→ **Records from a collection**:
====

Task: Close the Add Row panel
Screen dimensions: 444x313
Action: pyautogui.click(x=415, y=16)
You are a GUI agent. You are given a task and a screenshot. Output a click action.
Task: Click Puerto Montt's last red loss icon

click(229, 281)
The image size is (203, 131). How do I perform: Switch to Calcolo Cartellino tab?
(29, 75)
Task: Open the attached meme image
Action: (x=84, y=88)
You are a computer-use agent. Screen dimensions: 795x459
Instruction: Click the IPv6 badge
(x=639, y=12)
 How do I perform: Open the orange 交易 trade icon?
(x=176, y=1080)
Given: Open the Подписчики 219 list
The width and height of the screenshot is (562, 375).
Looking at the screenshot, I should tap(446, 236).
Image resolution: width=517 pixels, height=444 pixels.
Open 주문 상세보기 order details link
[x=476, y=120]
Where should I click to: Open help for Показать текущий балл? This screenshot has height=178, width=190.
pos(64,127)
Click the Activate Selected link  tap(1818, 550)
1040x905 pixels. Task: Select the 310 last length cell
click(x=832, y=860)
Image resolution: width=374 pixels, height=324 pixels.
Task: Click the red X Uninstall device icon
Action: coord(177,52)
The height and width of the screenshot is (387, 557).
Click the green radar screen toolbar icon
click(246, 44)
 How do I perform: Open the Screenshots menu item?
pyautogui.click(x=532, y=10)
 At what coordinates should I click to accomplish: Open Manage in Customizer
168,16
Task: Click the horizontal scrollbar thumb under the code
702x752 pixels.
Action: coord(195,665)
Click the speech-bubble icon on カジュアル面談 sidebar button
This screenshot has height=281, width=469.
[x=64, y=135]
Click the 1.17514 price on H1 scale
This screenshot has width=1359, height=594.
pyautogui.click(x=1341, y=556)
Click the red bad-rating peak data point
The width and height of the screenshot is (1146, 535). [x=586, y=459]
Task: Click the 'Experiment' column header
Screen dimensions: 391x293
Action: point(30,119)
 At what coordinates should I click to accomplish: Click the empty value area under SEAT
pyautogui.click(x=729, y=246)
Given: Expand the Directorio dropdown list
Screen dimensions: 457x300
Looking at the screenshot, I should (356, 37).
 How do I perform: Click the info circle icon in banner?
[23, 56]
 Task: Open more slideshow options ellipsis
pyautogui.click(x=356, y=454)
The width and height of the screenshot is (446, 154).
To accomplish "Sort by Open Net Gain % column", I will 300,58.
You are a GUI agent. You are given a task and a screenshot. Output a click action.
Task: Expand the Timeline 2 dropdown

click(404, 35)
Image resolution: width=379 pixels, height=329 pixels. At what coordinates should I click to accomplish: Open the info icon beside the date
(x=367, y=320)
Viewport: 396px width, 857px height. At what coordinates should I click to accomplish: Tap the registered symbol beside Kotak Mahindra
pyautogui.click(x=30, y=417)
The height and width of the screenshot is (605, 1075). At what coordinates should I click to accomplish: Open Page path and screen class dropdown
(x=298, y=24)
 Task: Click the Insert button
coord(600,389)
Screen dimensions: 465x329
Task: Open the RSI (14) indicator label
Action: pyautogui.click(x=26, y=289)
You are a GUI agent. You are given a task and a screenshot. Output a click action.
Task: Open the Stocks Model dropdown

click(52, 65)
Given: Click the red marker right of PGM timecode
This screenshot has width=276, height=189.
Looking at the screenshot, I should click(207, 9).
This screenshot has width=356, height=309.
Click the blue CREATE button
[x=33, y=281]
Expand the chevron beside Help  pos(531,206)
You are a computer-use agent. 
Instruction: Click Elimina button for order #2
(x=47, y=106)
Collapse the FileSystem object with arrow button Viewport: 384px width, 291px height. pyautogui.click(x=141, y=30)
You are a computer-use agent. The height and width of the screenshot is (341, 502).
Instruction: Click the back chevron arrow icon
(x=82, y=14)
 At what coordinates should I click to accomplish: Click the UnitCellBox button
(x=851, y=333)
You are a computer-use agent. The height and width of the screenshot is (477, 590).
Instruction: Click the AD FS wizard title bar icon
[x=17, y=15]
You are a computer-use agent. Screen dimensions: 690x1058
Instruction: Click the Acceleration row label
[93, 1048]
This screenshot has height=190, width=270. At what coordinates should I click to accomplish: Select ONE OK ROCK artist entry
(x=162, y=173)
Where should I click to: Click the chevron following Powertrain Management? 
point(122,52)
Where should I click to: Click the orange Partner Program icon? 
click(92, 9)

====

→ **Directions**: Word for word, restate each of the records above.

→ **Completed exercise**:
Task: Close the Add Row panel
Screen dimensions: 444x313
Action: pyautogui.click(x=415, y=16)
You are a GUI agent. You are given a task and a screenshot. Output a click action.
Task: Click Puerto Montt's last red loss icon

click(229, 281)
The image size is (203, 131). How do I perform: Switch to Calcolo Cartellino tab?
(29, 75)
Task: Open the attached meme image
Action: (x=84, y=88)
You are a computer-use agent. Screen dimensions: 795x459
Instruction: Click the IPv6 badge
(x=639, y=12)
 How do I perform: Open the orange 交易 trade icon?
(x=176, y=1080)
Given: Open the Подписчики 219 list
The width and height of the screenshot is (562, 375).
Looking at the screenshot, I should tap(446, 236).
Image resolution: width=517 pixels, height=444 pixels.
Open 주문 상세보기 order details link
[x=476, y=120]
Where should I click to: Open help for Показать текущий балл? This screenshot has height=178, width=190.
pos(64,127)
Click the Activate Selected link  tap(1818, 550)
1040x905 pixels. Task: Select the 310 last length cell
click(x=832, y=860)
Image resolution: width=374 pixels, height=324 pixels.
Task: Click the red X Uninstall device icon
Action: coord(177,52)
The height and width of the screenshot is (387, 557).
Click the green radar screen toolbar icon
click(246, 44)
 How do I perform: Open the Screenshots menu item?
pyautogui.click(x=532, y=10)
 At what coordinates should I click to accomplish: Open Manage in Customizer
168,16
Task: Click the horizontal scrollbar thumb under the code
702x752 pixels.
Action: coord(195,665)
Click the speech-bubble icon on カジュアル面談 sidebar button
This screenshot has height=281, width=469.
[x=64, y=135]
Click the 1.17514 price on H1 scale
This screenshot has width=1359, height=594.
pyautogui.click(x=1341, y=556)
Click the red bad-rating peak data point
The width and height of the screenshot is (1146, 535). [x=586, y=459]
Task: Click the 'Experiment' column header
Screen dimensions: 391x293
Action: point(30,119)
 At what coordinates should I click to accomplish: Click the empty value area under SEAT
pyautogui.click(x=729, y=246)
Given: Expand the Directorio dropdown list
Screen dimensions: 457x300
Looking at the screenshot, I should (356, 37).
 How do I perform: Click the info circle icon in banner?
[23, 56]
 Task: Open more slideshow options ellipsis
pyautogui.click(x=356, y=454)
The width and height of the screenshot is (446, 154).
To accomplish "Sort by Open Net Gain % column", I will 300,58.
You are a GUI agent. You are given a task and a screenshot. Output a click action.
Task: Expand the Timeline 2 dropdown

click(404, 35)
Image resolution: width=379 pixels, height=329 pixels. At what coordinates should I click to accomplish: Open the info icon beside the date
(x=367, y=320)
Viewport: 396px width, 857px height. At what coordinates should I click to accomplish: Tap the registered symbol beside Kotak Mahindra
pyautogui.click(x=30, y=417)
The height and width of the screenshot is (605, 1075). At what coordinates should I click to accomplish: Open Page path and screen class dropdown
(x=298, y=24)
 Task: Click the Insert button
coord(600,389)
Screen dimensions: 465x329
Task: Open the RSI (14) indicator label
Action: pyautogui.click(x=26, y=289)
You are a GUI agent. You are given a task and a screenshot. Output a click action.
Task: Open the Stocks Model dropdown

click(52, 65)
Given: Click the red marker right of PGM timecode
This screenshot has width=276, height=189.
Looking at the screenshot, I should click(207, 9).
This screenshot has width=356, height=309.
Click the blue CREATE button
[x=33, y=281]
Expand the chevron beside Help  pos(531,206)
You are a computer-use agent. 
Instruction: Click Elimina button for order #2
(x=47, y=106)
Collapse the FileSystem object with arrow button Viewport: 384px width, 291px height. pyautogui.click(x=141, y=30)
You are a computer-use agent. The height and width of the screenshot is (341, 502).
Instruction: Click the back chevron arrow icon
(x=82, y=14)
 At what coordinates should I click to accomplish: Click the UnitCellBox button
(x=851, y=333)
You are a computer-use agent. The height and width of the screenshot is (477, 590).
Instruction: Click the AD FS wizard title bar icon
[x=17, y=15]
You are a computer-use agent. Screen dimensions: 690x1058
Instruction: Click the Acceleration row label
[93, 1048]
This screenshot has height=190, width=270. At what coordinates should I click to accomplish: Select ONE OK ROCK artist entry
(x=162, y=173)
Where should I click to: Click the chevron following Powertrain Management? 
point(122,52)
Where should I click to: Click the orange Partner Program icon? 
click(92, 9)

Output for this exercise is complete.